Procurador preso com base em delação tem liberdade negada no STJ

Como o tribunal de segunda instância demonstrou a existência de indícios da autoria e da materialidade do crime, não cabe ao Superior Tribunal de Justiça acolher Habeas Corpus para determinar a soltura do investigado. Assim entendeu a presidente do STJ, ministra Laurita Vaz, ao negar liminarmente a liberdade ao procurador da República Ângelo Goulart, denunciado pelo Ministério Público Federal com base na delação premiada da JBS.

Goulart é acusado de receber dinheiro de executivos da JBS para atrapalhar as investigações contra a empresa na chamada operação greenfield, que apura possíveis fraudes em fundos de pensão estatais. Ele foi preso em maio pela Polícia Federal no âmbito da operação patmos. De acordo com a denúncia do MPF, o procurador teria compartilhado com o advogado da JBS documentos restritos aos procuradores envolvidos na greenfield, além de ter gravado conversas e obstruído as apurações da operação em troca de R$ 50 mil mensais.

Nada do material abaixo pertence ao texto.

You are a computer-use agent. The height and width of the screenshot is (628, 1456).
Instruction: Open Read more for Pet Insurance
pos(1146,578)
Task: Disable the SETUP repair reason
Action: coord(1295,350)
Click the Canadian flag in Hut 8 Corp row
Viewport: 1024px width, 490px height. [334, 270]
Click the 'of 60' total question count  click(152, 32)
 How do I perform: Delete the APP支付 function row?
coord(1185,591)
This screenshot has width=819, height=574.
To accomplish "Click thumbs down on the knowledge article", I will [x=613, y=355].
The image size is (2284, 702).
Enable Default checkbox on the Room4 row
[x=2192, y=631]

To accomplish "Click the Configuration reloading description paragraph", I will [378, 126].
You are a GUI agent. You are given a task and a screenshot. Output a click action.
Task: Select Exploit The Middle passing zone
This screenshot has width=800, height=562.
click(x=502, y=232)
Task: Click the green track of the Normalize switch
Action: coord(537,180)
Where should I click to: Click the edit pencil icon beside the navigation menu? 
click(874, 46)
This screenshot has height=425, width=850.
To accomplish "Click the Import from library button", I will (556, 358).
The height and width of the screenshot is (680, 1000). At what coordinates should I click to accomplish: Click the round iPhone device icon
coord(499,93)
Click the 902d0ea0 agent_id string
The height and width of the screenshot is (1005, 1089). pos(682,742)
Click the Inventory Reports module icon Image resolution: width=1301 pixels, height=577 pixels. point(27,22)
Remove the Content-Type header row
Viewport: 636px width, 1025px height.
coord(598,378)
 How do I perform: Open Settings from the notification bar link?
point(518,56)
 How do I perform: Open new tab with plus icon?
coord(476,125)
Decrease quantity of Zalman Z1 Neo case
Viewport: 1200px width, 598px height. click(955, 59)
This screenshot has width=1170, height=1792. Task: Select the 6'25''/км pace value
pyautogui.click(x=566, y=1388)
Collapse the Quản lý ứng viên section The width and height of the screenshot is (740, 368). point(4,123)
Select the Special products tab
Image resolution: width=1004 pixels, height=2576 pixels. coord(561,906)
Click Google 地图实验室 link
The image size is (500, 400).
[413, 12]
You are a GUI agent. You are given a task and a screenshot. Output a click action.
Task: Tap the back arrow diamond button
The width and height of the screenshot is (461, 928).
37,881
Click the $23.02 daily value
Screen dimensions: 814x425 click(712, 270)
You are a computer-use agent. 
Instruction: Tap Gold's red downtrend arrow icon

A determinação judicial foi do ministro do Supremo Tribunal Federal, ministro Luiz Edson Fachin, relator da “lava-jato” no Supremo, que, depois, remeteu o inquérito ao TRF-3, onde o procurador exercia suas funções. Em junho, o tribunal negou a Goulart o pedido de revogação da prisão cautelar. Ele responde por corrupção ativa, violação de sigilo funcional qualificada e obstrução à Justiça.

A defesa do procurador alega que, após a decisão do TRF-3, houve alteração do quadro fático e processual devido ao novo posicionamento do STF, que revogou prisões preventivas de investigados na operação patmos, como a irmã do senador Aécio Neves (PSDB-MG), Andréa Neves.

Para Laurita Vaz, entretanto, estão presentes os indícios de que o integrante do MP teria cometido os crimes do qual é acusado. “É deprimente e lamentável o registro de que um procurador da República, que é pago pelos cofres públicos justamente para fiscalizar e buscar o cumprimento das leis, ao que tudo indica, tenha aceitado suborno para ajudar criminosos, atrapalhando uma complexa investigação criminal, auxiliando uma organização criminosa a se esquivar de suas responsabilidades fiscais e criminais e oferecendo seus serviços para fins escusos”, afirmou a ministra ao manter a prisão.

O mérito do habeas corpus ainda será julgado pela 6ª Turma, sob a relatoria do ministro Rogerio Schietti. Com informações da Assessoria de Imprensa do STJ.